• WHAT IS ASKED: Recast the records from the first line through the line containing "pyautogui.click(x=1266, y=658)", inclusive, as a Markdown table with a "No." column holding a running row number and an "Entry" column holding the line, skipping blank lines.

[Start]

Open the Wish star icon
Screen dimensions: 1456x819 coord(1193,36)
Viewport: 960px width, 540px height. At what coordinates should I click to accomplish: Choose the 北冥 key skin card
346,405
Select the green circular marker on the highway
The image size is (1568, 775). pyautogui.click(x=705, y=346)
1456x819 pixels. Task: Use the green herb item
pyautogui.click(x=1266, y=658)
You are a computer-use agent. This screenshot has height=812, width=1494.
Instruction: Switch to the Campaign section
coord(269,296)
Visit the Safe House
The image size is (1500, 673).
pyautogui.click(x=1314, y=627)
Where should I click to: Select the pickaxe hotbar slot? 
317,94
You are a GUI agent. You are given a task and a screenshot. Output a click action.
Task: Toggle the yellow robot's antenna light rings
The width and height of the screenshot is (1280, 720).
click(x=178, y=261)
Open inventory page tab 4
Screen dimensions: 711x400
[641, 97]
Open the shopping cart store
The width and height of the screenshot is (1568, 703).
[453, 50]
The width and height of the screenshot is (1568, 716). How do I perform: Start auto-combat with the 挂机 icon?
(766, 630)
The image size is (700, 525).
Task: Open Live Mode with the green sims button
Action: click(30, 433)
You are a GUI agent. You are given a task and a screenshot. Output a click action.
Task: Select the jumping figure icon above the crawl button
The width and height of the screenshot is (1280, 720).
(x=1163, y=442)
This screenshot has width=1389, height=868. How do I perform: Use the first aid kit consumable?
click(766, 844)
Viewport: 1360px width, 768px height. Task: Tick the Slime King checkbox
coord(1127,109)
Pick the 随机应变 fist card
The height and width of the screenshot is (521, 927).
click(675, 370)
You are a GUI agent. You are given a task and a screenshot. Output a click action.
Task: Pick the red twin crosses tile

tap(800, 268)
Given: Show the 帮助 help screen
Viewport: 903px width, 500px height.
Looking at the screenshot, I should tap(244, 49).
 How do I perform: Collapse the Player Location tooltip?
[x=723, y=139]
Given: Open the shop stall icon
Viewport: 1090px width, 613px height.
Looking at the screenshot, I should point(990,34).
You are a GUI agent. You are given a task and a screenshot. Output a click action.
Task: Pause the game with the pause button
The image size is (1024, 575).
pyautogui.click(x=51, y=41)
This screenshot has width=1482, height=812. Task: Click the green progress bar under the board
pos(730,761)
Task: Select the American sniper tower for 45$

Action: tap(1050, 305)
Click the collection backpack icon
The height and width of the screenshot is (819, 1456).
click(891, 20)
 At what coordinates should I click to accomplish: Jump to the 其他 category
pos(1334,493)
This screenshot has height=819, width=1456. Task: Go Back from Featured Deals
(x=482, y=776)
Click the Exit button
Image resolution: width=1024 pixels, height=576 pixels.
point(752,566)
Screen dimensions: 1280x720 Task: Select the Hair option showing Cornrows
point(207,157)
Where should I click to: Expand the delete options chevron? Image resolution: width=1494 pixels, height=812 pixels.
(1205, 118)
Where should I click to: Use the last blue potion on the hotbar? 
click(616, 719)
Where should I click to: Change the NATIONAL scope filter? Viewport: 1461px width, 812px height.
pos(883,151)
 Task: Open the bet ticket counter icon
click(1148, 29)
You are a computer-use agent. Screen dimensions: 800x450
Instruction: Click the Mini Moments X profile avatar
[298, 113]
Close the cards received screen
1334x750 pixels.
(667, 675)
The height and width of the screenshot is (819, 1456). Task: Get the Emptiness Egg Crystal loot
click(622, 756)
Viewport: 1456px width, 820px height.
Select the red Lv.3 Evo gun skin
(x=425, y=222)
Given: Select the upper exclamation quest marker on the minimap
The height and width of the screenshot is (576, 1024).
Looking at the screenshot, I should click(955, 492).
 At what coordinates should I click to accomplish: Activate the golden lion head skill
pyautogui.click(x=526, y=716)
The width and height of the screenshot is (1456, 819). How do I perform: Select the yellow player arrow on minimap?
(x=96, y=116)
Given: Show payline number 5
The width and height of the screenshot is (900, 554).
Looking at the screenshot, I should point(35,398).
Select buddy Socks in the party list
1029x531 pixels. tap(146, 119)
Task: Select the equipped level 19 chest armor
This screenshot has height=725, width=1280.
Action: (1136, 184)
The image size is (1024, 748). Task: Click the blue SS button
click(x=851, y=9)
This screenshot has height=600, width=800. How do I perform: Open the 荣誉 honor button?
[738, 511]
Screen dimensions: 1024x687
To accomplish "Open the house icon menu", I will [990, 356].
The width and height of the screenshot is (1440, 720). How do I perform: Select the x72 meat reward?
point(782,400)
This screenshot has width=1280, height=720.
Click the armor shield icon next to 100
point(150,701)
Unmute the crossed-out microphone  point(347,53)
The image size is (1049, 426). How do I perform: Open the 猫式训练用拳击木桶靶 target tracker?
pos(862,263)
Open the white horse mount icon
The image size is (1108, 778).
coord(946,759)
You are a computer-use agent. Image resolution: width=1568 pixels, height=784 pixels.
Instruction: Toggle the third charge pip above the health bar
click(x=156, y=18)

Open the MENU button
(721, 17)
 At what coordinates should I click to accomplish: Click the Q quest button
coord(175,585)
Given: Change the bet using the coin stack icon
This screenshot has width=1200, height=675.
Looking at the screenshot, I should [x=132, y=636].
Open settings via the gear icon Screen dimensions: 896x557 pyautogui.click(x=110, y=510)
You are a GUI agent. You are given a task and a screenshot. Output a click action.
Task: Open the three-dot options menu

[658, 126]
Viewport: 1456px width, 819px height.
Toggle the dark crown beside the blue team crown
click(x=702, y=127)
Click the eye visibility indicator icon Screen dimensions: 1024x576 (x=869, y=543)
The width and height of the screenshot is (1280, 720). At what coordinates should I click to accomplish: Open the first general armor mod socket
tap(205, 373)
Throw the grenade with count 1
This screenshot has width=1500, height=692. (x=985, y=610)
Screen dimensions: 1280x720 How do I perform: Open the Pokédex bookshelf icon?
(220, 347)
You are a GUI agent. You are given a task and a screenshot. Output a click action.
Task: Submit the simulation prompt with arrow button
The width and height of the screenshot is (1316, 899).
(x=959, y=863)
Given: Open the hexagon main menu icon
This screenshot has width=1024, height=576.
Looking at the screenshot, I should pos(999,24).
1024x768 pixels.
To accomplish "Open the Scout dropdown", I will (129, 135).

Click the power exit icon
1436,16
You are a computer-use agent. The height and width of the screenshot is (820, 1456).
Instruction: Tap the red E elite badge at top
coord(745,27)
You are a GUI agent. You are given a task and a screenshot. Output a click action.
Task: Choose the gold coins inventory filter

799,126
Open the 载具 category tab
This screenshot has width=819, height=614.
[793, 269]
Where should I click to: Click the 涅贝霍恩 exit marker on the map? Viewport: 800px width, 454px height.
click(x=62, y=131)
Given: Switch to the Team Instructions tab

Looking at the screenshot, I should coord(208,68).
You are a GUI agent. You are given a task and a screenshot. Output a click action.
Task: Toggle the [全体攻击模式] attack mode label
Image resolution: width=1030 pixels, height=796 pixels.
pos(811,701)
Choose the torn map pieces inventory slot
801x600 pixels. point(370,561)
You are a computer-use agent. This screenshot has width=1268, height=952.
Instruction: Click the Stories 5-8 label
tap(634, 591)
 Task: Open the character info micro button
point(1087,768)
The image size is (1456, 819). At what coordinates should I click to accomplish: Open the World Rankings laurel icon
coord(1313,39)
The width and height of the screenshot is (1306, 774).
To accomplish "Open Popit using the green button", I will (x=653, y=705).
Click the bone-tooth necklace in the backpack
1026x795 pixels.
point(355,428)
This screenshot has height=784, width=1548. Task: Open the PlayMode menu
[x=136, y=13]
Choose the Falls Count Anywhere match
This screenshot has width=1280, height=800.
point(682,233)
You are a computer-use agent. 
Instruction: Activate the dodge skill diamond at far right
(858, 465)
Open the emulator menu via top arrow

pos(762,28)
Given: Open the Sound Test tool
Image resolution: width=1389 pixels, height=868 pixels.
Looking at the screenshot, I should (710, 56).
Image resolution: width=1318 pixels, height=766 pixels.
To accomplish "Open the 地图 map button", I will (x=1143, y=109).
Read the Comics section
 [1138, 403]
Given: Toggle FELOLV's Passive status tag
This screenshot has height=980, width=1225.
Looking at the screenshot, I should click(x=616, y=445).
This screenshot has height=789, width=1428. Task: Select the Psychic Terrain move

[End]

• ANSWER:
| No. | Entry |
|---|---|
| 1 | Open the Wish star icon |
| 2 | Screen dimensions: 1456x819 coord(1193,36) |
| 3 | Viewport: 960px width, 540px height. At what coordinates should I click to accomplish: Choose the 北冥 key skin card |
| 4 | 346,405 |
| 5 | Select the green circular marker on the highway |
| 6 | The image size is (1568, 775). pyautogui.click(x=705, y=346) |
| 7 | 1456x819 pixels. Task: Use the green herb item |
| 8 | pyautogui.click(x=1266, y=658) |